Search the listing below for the string "name", then copy every line it appears in.

━━━ Data to process ━━━

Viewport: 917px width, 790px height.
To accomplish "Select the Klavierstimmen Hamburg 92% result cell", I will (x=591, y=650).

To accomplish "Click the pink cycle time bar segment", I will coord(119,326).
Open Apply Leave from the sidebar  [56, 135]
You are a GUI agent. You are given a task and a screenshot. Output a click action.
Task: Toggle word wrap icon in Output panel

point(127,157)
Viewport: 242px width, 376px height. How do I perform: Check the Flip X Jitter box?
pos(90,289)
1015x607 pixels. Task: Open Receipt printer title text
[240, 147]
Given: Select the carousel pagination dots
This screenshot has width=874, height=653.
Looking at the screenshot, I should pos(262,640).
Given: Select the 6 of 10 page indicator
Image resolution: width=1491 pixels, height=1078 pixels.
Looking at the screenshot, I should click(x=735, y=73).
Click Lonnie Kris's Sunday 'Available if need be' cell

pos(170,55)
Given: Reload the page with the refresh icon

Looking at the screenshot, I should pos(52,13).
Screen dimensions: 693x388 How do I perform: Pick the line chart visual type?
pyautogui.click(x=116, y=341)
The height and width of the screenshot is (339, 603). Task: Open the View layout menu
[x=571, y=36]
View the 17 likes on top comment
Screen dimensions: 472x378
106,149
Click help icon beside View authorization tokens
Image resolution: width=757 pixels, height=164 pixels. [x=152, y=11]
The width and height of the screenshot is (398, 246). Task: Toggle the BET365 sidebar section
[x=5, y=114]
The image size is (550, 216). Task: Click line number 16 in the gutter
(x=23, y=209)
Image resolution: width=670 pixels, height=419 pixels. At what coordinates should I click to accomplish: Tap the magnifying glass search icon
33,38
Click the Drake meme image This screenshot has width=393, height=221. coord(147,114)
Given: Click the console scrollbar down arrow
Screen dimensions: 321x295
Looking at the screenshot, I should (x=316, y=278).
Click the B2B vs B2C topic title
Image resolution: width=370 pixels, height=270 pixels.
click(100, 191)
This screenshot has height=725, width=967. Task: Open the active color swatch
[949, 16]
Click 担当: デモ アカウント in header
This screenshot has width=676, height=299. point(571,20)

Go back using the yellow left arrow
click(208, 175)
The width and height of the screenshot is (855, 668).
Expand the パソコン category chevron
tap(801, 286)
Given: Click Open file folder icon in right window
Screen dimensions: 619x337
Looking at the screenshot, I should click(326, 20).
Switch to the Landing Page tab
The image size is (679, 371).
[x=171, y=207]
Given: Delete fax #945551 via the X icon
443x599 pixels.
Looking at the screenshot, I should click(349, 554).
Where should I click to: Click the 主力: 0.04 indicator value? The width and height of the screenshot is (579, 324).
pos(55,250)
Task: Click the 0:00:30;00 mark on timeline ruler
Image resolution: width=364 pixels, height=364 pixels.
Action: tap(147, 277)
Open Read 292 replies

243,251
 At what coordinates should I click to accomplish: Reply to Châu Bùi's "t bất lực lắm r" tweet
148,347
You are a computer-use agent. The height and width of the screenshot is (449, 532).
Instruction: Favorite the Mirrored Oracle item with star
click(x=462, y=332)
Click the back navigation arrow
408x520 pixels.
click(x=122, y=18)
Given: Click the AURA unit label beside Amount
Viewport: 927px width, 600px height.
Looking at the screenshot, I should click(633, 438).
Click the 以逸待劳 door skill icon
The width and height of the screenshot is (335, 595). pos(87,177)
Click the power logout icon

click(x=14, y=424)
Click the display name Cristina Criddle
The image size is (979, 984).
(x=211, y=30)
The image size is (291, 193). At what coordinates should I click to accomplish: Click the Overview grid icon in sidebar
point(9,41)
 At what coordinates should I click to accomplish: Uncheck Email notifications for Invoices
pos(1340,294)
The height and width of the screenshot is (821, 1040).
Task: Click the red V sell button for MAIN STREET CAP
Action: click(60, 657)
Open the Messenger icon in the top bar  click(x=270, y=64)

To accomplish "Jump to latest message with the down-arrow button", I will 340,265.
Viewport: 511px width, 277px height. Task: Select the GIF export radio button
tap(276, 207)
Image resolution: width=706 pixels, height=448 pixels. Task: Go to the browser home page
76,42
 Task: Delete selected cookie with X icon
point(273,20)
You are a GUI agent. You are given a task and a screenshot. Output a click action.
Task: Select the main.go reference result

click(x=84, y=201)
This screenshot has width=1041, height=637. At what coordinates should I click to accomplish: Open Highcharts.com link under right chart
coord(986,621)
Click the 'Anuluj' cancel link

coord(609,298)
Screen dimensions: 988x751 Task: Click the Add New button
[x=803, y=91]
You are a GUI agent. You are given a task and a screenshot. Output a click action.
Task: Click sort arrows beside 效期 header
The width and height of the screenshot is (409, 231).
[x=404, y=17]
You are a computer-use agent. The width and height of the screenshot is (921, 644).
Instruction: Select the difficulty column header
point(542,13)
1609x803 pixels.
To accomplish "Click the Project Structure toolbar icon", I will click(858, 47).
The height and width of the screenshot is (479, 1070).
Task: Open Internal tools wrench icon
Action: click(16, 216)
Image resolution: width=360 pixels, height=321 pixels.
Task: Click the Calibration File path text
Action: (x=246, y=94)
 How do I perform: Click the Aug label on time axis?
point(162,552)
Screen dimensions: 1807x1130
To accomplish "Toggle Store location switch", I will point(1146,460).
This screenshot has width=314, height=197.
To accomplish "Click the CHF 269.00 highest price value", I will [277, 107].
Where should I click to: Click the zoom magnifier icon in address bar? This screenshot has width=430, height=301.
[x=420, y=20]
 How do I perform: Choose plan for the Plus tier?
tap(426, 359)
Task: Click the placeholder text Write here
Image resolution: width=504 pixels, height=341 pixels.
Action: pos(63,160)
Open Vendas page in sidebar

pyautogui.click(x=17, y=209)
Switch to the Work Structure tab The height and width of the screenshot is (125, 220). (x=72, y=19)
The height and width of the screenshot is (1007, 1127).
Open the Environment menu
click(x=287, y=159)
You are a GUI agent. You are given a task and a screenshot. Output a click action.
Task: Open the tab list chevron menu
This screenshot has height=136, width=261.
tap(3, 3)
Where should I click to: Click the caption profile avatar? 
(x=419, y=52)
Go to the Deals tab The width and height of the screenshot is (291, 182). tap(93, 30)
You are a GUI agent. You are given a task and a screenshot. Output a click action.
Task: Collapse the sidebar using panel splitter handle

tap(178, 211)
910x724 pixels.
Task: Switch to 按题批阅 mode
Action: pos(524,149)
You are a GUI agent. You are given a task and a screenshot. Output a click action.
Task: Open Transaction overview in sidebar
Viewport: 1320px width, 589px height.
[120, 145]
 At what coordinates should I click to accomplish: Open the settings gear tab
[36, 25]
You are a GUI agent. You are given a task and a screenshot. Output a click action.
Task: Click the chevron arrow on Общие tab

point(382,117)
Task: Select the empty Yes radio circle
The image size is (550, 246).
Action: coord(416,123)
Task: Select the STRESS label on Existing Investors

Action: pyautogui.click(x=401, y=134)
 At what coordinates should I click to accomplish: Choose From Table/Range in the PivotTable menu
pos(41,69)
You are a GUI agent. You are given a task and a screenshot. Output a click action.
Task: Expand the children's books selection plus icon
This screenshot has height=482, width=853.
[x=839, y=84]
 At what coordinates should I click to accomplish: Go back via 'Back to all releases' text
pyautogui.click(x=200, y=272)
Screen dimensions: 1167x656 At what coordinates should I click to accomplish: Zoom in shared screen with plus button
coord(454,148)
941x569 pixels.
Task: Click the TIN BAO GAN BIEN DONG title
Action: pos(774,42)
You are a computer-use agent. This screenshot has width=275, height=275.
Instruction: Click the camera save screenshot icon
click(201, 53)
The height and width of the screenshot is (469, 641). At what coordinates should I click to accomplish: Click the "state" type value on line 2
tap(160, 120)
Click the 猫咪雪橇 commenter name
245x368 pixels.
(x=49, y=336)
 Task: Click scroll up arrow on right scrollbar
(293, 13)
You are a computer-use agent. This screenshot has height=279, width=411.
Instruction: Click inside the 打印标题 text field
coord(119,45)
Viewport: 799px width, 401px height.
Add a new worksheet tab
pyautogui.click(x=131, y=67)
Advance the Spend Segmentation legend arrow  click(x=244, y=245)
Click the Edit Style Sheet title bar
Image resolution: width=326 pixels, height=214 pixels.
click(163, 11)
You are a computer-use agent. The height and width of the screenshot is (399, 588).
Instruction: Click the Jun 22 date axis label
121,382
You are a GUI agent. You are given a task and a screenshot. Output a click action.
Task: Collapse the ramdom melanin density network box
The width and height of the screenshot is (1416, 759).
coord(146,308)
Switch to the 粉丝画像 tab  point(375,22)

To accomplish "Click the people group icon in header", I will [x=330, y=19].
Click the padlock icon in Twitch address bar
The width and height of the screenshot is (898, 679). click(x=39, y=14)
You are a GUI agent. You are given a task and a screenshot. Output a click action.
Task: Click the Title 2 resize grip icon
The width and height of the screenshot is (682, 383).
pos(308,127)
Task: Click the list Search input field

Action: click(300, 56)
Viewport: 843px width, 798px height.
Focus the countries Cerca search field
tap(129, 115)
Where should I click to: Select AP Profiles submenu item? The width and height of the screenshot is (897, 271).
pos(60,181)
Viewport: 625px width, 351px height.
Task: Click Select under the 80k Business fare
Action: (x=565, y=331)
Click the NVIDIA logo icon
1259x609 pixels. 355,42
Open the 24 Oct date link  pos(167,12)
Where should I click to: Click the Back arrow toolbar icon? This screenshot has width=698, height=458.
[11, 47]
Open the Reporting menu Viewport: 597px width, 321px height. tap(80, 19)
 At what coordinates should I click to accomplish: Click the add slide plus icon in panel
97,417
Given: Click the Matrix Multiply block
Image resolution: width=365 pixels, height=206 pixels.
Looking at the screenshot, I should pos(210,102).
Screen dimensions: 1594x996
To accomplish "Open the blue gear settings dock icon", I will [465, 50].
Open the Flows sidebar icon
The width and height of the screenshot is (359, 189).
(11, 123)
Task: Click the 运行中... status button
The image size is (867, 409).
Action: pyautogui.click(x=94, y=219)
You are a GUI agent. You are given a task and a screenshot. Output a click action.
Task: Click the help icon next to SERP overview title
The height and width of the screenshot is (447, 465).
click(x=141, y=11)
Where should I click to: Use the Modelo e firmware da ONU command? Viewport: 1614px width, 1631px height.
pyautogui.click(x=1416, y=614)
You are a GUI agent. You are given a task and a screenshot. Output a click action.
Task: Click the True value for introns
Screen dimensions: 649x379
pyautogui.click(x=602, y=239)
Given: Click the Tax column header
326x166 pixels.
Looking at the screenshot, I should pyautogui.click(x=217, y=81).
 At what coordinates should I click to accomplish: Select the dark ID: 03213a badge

━━━

Response to the task »
Click the display name Cristina Criddle
Click the 猫咪雪橇 commenter name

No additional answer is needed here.